Only a slice of the listing below is wanted. Retype the lines from the one containing "Open the 装备方案 equipment plan button" through the one containing "The height and width of the screenshot is (440, 699).", exactly, both ends included.

● DATA EXCERPTS:
====

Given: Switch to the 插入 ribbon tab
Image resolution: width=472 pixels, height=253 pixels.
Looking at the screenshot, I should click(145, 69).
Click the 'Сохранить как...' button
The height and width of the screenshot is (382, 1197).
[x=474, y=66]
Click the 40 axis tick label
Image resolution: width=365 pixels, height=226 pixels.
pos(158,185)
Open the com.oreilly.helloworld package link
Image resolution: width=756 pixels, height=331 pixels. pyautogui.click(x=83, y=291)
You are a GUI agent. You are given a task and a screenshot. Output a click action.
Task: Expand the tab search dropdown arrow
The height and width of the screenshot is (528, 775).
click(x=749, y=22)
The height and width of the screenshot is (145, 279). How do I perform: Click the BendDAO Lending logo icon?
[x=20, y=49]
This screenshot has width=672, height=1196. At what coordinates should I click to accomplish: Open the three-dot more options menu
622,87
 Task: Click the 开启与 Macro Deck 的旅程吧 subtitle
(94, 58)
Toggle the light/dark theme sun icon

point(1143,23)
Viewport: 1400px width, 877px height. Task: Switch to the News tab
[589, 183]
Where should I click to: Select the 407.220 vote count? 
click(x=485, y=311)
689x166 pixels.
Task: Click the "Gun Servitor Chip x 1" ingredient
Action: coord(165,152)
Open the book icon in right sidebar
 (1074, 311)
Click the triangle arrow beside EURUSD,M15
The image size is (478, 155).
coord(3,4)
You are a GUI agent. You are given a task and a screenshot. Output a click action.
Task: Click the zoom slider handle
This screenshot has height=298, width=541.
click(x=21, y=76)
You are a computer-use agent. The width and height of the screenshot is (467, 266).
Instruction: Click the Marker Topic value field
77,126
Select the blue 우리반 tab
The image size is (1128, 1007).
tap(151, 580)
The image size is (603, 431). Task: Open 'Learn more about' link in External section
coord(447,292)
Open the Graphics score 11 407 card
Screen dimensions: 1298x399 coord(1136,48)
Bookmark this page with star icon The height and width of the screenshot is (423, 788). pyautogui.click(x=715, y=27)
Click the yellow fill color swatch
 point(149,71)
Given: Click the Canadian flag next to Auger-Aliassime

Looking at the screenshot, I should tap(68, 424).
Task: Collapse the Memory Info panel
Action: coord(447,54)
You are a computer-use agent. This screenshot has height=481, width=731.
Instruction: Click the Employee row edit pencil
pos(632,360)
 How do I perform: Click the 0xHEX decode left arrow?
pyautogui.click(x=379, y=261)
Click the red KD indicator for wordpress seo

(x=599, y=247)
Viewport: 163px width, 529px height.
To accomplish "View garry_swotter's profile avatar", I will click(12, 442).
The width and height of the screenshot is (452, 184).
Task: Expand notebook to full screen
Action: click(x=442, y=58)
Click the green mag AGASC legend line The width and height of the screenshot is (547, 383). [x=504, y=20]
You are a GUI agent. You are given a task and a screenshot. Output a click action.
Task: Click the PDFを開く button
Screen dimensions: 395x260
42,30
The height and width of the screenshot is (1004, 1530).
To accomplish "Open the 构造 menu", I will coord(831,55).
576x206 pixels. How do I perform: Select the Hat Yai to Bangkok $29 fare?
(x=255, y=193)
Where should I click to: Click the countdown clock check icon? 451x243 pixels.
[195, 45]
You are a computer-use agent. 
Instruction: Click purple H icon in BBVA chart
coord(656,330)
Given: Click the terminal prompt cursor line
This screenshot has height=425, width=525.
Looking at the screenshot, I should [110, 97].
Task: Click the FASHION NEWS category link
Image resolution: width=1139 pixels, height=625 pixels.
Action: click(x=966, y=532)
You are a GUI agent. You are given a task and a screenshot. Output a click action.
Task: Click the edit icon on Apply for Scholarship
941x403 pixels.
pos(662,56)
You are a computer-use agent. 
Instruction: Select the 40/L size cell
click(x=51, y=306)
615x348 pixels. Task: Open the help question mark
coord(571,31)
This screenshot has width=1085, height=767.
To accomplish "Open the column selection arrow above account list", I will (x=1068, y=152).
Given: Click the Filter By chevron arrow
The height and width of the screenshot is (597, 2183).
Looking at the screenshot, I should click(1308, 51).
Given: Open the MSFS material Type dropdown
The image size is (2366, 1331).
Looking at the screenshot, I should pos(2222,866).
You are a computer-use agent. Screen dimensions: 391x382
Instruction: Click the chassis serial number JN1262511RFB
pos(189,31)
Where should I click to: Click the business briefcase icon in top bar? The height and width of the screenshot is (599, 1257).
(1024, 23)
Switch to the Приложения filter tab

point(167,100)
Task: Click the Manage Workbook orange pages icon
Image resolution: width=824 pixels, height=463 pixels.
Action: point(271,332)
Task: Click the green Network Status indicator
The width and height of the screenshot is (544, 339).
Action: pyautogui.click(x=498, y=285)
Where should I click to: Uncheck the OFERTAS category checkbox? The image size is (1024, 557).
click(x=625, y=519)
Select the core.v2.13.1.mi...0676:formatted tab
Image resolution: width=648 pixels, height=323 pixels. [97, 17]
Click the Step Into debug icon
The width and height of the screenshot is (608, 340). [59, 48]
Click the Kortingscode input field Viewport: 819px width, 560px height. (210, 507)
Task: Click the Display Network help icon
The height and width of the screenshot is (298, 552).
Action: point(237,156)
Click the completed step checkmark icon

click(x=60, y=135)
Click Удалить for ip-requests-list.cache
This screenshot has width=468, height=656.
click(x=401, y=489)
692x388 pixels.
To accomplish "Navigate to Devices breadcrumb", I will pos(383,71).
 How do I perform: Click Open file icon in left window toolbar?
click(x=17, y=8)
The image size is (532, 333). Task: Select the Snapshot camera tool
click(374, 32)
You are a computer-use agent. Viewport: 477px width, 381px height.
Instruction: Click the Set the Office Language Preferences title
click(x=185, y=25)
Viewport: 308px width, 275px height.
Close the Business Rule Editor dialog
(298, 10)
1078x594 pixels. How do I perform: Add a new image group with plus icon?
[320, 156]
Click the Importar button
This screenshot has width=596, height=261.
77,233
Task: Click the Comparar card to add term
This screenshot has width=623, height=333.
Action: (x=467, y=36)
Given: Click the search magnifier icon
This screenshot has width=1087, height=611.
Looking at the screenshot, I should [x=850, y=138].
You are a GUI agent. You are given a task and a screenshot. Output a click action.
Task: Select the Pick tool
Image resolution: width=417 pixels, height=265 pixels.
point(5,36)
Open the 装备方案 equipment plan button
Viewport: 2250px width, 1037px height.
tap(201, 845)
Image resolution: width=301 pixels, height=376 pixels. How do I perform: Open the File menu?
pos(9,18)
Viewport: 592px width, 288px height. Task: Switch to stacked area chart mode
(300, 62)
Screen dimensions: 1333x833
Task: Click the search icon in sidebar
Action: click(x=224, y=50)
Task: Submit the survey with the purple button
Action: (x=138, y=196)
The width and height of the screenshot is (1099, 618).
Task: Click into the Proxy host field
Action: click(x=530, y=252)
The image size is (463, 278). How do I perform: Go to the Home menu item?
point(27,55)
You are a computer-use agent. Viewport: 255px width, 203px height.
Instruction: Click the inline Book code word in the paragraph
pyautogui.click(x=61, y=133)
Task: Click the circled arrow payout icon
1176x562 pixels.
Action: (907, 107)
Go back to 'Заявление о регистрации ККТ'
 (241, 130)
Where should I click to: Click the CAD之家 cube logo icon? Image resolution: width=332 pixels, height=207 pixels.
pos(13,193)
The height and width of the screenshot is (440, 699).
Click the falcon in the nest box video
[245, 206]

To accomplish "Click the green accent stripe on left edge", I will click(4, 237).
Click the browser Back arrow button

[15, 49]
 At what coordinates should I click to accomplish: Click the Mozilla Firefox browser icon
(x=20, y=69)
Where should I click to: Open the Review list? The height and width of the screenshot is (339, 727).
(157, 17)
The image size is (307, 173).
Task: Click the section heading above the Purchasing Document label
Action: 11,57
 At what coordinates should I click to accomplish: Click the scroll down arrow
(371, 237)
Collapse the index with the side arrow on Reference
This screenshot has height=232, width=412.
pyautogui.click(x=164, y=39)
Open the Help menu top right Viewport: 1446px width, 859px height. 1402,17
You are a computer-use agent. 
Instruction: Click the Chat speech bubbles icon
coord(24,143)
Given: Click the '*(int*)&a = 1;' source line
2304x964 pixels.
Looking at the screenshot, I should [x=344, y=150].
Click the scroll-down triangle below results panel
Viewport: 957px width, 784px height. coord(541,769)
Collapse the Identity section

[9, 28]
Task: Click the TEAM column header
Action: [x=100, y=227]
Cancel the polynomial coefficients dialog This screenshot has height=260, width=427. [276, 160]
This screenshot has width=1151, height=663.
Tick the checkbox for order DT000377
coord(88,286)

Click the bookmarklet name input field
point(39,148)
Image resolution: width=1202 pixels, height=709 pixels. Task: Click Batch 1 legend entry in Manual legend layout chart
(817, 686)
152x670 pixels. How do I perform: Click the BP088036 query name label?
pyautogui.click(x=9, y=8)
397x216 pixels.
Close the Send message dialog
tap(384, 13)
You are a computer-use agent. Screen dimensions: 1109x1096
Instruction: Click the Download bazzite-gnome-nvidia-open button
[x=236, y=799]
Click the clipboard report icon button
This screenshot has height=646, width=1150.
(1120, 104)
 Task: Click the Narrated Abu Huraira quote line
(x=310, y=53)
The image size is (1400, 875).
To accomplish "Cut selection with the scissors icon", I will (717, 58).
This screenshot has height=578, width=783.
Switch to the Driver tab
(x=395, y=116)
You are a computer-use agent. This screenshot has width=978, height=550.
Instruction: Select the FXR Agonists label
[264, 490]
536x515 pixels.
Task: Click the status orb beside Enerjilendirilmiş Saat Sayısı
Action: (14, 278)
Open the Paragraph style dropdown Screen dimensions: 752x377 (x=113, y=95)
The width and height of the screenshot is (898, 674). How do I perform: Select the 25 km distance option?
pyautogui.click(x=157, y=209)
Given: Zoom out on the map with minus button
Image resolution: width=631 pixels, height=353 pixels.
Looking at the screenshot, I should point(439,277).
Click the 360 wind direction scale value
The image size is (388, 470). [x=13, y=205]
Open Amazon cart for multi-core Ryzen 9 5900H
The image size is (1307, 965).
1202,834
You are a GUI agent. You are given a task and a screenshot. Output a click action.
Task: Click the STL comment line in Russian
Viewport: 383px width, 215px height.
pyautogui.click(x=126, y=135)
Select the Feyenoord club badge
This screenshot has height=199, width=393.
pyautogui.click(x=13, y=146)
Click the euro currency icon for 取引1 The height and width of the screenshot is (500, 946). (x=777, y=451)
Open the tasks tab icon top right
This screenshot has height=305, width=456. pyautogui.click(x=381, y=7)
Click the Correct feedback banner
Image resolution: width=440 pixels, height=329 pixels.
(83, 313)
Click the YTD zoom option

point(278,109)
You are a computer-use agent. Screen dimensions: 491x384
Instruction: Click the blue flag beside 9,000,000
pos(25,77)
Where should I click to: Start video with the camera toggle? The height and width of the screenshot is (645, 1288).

====

● SOLUTION TO THIS PROBLEM:
Open the 装备方案 equipment plan button
Viewport: 2250px width, 1037px height.
tap(201, 845)
Image resolution: width=301 pixels, height=376 pixels. How do I perform: Open the File menu?
pos(9,18)
Viewport: 592px width, 288px height. Task: Switch to stacked area chart mode
(300, 62)
Screen dimensions: 1333x833
Task: Click the search icon in sidebar
Action: click(x=224, y=50)
Task: Submit the survey with the purple button
Action: (x=138, y=196)
The width and height of the screenshot is (1099, 618).
Task: Click into the Proxy host field
Action: click(x=530, y=252)
The image size is (463, 278). How do I perform: Go to the Home menu item?
point(27,55)
You are a computer-use agent. Viewport: 255px width, 203px height.
Instruction: Click the inline Book code word in the paragraph
pyautogui.click(x=61, y=133)
Task: Click the circled arrow payout icon
1176x562 pixels.
Action: (907, 107)
Go back to 'Заявление о регистрации ККТ'
 (241, 130)
Where should I click to: Click the CAD之家 cube logo icon? Image resolution: width=332 pixels, height=207 pixels.
pos(13,193)
The height and width of the screenshot is (440, 699).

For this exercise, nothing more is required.